Administrator: Provides administrators with a comprehensive set of integrated tools to easily configure agent skills (such as language, domain expertise, and channels to service), determine interaction routing strategies, specify IVR scripts and manage the contact center operation. The Five9 Administrator system is easy to use so that contact center business personnel can set up and make changes themselves, without having to rely on specialized IT staff often required to deploy or update legacy on-premise contact center systems. This represents a key advantage of our VCC cloud platform, as it allows businesses to move and change quickly to keep up with the rapid changes required in contact center operations.
Reporting and Analytics: Real-time and historical reports provide statistics and key performance indicators to allow executives and supervisors to monitor the contact center, improve reaction time to interaction volume and manage agents more effectively. We provide more than 100 standard reports with multiple views and drill-downs into individual inbound calls and multichannel interaction metrics, customer interaction outcomes, and outbound sales and marketing program metrics. Our reporting platform also enables clients to build customized reports and reporting schedules.
Clients
We have a large and diverse client base comprised of over 2,000 organizations as of December 31, 2014, with no single client representing more than 10% of our revenues in 2014, 2013 or 2012. Our client base spans organizations of all sizes across multiple industries, including banking and financial services, business process outsourcers, consumer, healthcare and technology.
The following is a representative sample of our current clients: Access Worldwide Communications, Inc.; American Support, LLC; Citrix Systems, Inc.; Comcast; ConnectAmerica.com, LLC; Dun & Bradstreet Credibility Corp.; McKesson Corporation; NetSuite Inc.; PennyMac Loan Services, LLC; Siemens AG; Straight Forward of Wisconsin, Inc.; Xerox Corporation. These clients vary in size of their respective business and the size of revenue we derive from them.

INFORMATION SUPPLIED:

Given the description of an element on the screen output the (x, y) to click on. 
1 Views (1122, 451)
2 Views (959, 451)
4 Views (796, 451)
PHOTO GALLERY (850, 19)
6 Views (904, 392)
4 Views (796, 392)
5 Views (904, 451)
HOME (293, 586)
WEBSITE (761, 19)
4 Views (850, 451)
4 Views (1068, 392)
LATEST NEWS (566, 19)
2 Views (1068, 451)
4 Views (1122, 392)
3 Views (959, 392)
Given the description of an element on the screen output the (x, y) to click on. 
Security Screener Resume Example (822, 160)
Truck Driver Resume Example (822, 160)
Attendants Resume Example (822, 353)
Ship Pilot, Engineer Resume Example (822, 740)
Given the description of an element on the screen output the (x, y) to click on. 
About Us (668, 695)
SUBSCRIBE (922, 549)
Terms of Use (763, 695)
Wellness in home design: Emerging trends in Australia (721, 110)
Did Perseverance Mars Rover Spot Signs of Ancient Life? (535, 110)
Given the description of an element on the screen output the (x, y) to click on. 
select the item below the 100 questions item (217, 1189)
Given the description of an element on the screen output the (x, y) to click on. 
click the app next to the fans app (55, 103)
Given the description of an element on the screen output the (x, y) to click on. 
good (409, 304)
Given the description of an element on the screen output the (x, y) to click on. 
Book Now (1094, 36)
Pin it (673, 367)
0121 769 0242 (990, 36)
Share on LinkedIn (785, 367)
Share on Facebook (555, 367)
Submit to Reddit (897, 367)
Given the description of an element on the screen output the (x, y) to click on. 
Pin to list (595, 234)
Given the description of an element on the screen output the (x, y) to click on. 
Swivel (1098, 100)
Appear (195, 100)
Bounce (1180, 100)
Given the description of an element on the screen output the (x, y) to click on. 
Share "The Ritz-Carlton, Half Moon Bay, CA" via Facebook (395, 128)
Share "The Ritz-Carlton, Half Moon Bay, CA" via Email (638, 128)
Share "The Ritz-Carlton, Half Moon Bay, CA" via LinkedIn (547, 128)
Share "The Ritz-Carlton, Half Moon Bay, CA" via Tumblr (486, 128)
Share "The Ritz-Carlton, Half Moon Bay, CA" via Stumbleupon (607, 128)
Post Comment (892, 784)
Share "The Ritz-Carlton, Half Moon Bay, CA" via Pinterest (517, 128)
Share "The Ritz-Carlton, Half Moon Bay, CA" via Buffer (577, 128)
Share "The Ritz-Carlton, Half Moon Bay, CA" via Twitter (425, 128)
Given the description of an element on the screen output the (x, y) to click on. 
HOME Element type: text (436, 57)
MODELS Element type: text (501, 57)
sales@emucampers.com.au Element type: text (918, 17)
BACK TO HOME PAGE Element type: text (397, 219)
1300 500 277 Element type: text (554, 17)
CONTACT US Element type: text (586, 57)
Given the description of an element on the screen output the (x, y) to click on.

ABOUT THIS TASK: Reproduce the Five9 contact center text from "Reporting and Analytics: Real-time" up to and including "and reporting schedules.", substituting "dashboards" for every "reports".

COMPLETED EXERCISE:
Reporting and Analytics: Real-time and historical dashboards provide statistics and key performance indicators to allow executives and supervisors to monitor the contact center, improve reaction time to interaction volume and manage agents more effectively. We provide more than 100 standard dashboards with multiple views and drill-downs into individual inbound calls and multichannel interaction metrics, customer interaction outcomes, and outbound sales and marketing program metrics. Our reporting platform also enables clients to build customized dashboards and reporting schedules.